Problem — Print the rows below verbatim, from the line containing "Image resolution: width=748" up to and including the line containing "Screen dimensions: 800x800".

Word and item position data:
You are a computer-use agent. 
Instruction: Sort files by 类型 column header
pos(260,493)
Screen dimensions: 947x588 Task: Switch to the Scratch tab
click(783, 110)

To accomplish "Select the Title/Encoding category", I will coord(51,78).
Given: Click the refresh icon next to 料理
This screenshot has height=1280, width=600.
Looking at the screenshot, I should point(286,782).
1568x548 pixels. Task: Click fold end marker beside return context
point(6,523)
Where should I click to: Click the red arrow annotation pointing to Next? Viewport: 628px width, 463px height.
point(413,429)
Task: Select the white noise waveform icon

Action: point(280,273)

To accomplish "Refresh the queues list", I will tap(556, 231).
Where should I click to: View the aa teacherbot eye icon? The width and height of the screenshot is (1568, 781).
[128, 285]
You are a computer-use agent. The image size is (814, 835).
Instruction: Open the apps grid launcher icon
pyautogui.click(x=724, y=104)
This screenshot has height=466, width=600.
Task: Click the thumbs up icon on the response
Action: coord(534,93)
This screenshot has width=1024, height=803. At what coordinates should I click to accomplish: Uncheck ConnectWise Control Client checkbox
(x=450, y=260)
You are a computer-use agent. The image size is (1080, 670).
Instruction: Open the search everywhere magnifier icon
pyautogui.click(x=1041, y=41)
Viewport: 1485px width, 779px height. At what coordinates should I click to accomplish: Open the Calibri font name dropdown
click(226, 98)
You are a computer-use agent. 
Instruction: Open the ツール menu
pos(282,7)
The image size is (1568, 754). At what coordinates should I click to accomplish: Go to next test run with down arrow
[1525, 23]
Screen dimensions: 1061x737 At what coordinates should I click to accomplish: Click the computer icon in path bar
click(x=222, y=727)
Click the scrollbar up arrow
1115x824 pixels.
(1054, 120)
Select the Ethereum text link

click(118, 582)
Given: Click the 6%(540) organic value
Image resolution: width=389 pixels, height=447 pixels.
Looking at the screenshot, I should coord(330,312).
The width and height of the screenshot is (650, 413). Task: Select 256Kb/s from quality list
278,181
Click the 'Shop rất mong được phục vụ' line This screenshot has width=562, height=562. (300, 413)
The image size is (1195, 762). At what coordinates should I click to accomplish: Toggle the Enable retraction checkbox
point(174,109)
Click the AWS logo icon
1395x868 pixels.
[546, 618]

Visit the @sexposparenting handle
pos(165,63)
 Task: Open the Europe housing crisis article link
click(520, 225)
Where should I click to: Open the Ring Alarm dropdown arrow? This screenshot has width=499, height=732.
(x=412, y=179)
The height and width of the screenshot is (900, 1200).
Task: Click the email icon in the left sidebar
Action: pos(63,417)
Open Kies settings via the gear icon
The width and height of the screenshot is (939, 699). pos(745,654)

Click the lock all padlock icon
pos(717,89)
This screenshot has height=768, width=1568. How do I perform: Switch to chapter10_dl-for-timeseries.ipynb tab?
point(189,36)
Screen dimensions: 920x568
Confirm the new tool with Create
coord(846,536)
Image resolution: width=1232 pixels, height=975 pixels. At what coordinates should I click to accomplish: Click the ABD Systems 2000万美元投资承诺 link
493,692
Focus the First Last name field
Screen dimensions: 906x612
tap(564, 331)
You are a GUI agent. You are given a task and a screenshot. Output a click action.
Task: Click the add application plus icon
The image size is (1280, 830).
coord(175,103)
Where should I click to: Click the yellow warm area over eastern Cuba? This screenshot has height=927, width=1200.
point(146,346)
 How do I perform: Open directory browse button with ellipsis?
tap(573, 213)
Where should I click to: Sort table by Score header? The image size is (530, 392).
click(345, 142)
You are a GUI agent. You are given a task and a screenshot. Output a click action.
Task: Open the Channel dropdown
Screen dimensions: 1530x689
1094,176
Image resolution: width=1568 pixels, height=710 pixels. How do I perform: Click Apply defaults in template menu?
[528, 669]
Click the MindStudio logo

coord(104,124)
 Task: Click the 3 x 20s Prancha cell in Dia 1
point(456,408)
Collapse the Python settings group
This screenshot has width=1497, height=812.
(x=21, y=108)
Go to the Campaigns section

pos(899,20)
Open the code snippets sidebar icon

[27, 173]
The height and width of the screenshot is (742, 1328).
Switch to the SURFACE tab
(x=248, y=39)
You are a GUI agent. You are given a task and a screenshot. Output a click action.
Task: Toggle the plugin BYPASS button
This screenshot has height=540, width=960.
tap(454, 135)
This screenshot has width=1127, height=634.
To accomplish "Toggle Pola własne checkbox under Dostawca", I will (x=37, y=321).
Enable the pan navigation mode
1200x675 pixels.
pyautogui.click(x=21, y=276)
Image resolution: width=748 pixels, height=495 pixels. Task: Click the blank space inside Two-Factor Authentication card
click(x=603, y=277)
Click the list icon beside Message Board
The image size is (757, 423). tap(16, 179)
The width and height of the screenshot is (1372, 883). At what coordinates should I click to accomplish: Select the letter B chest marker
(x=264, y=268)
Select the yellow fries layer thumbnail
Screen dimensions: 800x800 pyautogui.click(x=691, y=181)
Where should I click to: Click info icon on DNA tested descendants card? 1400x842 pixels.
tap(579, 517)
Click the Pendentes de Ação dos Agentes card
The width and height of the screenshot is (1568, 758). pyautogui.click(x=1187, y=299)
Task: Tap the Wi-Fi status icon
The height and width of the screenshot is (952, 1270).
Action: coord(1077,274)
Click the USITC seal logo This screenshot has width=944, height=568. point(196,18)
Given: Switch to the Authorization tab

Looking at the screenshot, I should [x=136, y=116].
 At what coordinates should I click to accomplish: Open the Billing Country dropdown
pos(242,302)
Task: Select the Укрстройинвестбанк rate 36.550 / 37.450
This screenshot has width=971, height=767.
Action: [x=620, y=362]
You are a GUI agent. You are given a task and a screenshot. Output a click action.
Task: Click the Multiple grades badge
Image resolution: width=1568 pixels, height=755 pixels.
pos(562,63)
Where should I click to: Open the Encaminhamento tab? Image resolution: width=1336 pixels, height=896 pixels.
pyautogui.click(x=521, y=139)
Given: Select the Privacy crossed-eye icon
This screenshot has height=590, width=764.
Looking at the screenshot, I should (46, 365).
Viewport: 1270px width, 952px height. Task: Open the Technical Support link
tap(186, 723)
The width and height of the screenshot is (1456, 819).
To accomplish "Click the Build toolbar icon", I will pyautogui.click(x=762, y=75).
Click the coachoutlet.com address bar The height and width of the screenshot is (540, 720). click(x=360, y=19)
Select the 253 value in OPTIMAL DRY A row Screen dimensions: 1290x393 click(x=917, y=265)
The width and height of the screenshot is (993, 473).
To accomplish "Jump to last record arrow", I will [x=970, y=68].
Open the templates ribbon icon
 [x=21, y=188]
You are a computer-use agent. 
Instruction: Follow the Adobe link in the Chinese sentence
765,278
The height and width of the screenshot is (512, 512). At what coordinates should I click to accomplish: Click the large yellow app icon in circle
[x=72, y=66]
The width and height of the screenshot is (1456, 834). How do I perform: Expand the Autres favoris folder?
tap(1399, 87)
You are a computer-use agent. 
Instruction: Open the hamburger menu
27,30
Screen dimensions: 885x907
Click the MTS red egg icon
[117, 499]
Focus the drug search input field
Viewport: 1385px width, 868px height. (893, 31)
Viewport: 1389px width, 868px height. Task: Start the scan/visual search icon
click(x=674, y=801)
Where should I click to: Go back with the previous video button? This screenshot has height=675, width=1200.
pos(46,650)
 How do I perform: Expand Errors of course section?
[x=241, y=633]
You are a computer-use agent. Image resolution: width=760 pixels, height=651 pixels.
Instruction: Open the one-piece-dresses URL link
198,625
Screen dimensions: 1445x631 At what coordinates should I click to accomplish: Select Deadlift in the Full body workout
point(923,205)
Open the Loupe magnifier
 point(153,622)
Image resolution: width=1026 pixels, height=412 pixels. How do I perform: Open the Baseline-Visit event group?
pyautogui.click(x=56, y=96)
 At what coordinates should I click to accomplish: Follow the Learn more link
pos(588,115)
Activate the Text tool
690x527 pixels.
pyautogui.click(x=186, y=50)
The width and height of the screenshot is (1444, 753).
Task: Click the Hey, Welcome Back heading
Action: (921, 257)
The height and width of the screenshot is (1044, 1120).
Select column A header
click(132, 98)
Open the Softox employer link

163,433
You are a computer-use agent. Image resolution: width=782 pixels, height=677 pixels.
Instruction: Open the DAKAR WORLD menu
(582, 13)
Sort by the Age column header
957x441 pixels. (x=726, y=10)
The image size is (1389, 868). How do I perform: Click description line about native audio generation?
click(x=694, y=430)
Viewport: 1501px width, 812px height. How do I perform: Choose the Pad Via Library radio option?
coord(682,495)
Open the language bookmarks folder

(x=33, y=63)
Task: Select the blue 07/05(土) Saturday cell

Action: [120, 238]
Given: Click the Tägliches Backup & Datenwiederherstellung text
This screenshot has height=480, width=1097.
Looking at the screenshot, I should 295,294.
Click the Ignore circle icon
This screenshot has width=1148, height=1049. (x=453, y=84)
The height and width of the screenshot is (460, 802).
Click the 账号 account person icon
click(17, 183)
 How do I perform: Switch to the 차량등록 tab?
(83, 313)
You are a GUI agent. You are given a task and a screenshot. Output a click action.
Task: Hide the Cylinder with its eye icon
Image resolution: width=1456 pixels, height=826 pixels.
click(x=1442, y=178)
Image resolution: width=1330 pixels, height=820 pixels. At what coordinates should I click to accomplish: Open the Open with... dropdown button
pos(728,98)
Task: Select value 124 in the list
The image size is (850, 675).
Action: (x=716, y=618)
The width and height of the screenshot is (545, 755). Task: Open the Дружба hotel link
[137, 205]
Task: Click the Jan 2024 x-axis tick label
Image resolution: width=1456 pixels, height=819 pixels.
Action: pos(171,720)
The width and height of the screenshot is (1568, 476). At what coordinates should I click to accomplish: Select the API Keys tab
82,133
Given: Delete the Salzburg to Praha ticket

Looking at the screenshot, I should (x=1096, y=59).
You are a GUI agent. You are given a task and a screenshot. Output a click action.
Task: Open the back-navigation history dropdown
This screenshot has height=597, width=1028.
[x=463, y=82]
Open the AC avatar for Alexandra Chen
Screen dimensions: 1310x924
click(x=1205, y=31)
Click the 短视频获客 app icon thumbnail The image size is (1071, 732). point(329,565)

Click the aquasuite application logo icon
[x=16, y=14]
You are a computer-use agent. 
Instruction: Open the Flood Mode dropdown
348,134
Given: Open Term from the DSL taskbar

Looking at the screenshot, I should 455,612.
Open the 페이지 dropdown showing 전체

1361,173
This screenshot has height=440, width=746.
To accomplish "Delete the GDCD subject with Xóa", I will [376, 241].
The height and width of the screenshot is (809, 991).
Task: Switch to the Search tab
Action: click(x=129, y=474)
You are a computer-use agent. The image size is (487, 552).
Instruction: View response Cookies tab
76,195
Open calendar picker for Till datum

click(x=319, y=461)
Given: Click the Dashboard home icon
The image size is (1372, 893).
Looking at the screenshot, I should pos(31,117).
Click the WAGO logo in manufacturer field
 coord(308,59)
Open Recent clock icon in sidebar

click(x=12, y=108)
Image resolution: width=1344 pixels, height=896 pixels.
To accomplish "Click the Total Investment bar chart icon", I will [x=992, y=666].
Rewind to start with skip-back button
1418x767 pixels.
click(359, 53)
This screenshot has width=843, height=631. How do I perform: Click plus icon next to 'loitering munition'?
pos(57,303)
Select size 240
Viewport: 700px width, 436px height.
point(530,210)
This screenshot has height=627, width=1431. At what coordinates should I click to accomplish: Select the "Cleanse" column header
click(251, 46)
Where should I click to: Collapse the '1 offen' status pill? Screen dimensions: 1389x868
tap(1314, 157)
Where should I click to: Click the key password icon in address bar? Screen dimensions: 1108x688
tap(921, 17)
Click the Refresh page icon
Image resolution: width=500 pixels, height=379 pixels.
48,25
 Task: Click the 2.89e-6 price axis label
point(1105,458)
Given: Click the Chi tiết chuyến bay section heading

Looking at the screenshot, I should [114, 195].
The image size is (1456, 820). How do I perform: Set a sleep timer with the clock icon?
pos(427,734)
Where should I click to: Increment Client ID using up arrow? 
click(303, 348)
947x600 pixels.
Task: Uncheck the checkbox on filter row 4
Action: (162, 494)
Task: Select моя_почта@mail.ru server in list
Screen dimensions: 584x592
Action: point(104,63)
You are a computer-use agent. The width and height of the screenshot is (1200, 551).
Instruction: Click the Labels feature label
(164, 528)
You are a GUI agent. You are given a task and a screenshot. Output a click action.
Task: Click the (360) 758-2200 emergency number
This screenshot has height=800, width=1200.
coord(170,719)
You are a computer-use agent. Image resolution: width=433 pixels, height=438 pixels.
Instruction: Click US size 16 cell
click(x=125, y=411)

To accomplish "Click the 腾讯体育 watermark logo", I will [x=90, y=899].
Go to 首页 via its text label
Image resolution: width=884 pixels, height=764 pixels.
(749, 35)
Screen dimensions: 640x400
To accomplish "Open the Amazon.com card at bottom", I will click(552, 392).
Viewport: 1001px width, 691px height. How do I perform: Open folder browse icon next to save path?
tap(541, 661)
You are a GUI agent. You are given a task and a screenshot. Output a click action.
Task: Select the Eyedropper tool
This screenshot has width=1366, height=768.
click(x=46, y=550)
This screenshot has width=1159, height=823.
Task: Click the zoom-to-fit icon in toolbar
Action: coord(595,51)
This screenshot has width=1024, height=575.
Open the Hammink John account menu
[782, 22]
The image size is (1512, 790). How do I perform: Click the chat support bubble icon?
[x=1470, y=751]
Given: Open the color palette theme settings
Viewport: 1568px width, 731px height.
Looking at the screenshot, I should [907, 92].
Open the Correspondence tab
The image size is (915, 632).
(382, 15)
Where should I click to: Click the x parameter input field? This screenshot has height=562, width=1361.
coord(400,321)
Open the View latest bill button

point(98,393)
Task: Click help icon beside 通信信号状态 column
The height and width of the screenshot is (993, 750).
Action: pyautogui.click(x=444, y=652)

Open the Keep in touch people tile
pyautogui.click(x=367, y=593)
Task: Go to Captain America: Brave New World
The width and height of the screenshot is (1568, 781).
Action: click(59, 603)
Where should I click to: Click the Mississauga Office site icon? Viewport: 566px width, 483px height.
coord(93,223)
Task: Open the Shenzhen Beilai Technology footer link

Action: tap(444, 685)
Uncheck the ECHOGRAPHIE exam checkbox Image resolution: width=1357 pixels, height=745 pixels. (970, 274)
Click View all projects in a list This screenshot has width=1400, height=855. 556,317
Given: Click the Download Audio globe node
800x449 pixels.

Correct response —
Image resolution: width=748 pixels, height=495 pixels. Task: Click the blank space inside Two-Factor Authentication card
click(x=603, y=277)
Click the list icon beside Message Board
The image size is (757, 423). tap(16, 179)
The width and height of the screenshot is (1372, 883). At what coordinates should I click to accomplish: Select the letter B chest marker
(x=264, y=268)
Select the yellow fries layer thumbnail
Screen dimensions: 800x800 pyautogui.click(x=691, y=181)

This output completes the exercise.